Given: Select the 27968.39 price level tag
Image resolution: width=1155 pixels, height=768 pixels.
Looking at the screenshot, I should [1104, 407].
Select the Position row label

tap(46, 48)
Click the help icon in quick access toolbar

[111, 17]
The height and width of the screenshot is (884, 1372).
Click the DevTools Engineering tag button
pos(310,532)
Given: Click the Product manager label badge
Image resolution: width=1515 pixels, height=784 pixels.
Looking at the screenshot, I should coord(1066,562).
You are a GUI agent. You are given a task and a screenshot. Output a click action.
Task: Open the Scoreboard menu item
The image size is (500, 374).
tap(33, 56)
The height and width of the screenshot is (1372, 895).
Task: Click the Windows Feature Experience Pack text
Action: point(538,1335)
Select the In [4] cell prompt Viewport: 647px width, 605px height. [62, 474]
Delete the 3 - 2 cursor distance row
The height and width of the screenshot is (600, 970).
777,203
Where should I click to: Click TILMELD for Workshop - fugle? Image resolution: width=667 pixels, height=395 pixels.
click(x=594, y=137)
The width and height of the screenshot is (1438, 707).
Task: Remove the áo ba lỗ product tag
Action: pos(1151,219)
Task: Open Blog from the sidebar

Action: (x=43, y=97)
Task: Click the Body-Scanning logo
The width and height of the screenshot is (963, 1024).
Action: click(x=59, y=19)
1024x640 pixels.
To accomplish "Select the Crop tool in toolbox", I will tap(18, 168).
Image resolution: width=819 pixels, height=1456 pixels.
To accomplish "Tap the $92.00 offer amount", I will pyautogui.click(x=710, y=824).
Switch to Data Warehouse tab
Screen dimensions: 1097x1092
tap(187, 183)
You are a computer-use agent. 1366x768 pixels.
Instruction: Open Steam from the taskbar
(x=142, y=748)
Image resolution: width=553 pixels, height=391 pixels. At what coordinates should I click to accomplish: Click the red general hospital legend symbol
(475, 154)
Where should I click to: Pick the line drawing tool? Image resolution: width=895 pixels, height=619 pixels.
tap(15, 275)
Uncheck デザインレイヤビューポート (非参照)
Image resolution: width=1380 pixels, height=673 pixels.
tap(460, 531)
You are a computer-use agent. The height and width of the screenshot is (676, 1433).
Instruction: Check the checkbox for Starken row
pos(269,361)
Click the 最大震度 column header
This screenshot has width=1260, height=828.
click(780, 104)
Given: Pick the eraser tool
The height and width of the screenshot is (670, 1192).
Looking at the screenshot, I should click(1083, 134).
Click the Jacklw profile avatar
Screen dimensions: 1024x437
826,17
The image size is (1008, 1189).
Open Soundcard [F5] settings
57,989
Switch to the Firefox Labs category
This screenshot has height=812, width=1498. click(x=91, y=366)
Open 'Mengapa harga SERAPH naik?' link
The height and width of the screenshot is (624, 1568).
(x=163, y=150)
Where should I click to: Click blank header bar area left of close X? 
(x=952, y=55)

::::::

**WHAT IS REQUIRED**
Each of the entries above should be written out again exactly.

**ANSWER AREA**
Given: Select the 27968.39 price level tag
Image resolution: width=1155 pixels, height=768 pixels.
Looking at the screenshot, I should [1104, 407].
Select the Position row label

tap(46, 48)
Click the help icon in quick access toolbar

[111, 17]
The height and width of the screenshot is (884, 1372).
Click the DevTools Engineering tag button
pos(310,532)
Given: Click the Product manager label badge
Image resolution: width=1515 pixels, height=784 pixels.
Looking at the screenshot, I should coord(1066,562).
You are a GUI agent. You are given a task and a screenshot. Output a click action.
Task: Open the Scoreboard menu item
The image size is (500, 374).
tap(33, 56)
The height and width of the screenshot is (1372, 895).
Task: Click the Windows Feature Experience Pack text
Action: point(538,1335)
Select the In [4] cell prompt Viewport: 647px width, 605px height. [62, 474]
Delete the 3 - 2 cursor distance row
The height and width of the screenshot is (600, 970).
777,203
Where should I click to: Click TILMELD for Workshop - fugle? Image resolution: width=667 pixels, height=395 pixels.
click(x=594, y=137)
The width and height of the screenshot is (1438, 707).
Task: Remove the áo ba lỗ product tag
Action: pos(1151,219)
Task: Open Blog from the sidebar

Action: (x=43, y=97)
Task: Click the Body-Scanning logo
The width and height of the screenshot is (963, 1024).
Action: click(x=59, y=19)
1024x640 pixels.
To accomplish "Select the Crop tool in toolbox", I will tap(18, 168).
Image resolution: width=819 pixels, height=1456 pixels.
To accomplish "Tap the $92.00 offer amount", I will pyautogui.click(x=710, y=824).
Switch to Data Warehouse tab
Screen dimensions: 1097x1092
tap(187, 183)
You are a computer-use agent. 1366x768 pixels.
Instruction: Open Steam from the taskbar
(x=142, y=748)
Image resolution: width=553 pixels, height=391 pixels. At what coordinates should I click to accomplish: Click the red general hospital legend symbol
(475, 154)
Where should I click to: Pick the line drawing tool? Image resolution: width=895 pixels, height=619 pixels.
tap(15, 275)
Uncheck デザインレイヤビューポート (非参照)
Image resolution: width=1380 pixels, height=673 pixels.
tap(460, 531)
You are a computer-use agent. The height and width of the screenshot is (676, 1433).
Instruction: Check the checkbox for Starken row
pos(269,361)
Click the 最大震度 column header
This screenshot has width=1260, height=828.
click(780, 104)
Given: Pick the eraser tool
The height and width of the screenshot is (670, 1192).
Looking at the screenshot, I should click(1083, 134).
Click the Jacklw profile avatar
Screen dimensions: 1024x437
826,17
The image size is (1008, 1189).
Open Soundcard [F5] settings
57,989
Switch to the Firefox Labs category
This screenshot has height=812, width=1498. click(x=91, y=366)
Open 'Mengapa harga SERAPH naik?' link
The height and width of the screenshot is (624, 1568).
(x=163, y=150)
Where should I click to: Click blank header bar area left of close X? 
(x=952, y=55)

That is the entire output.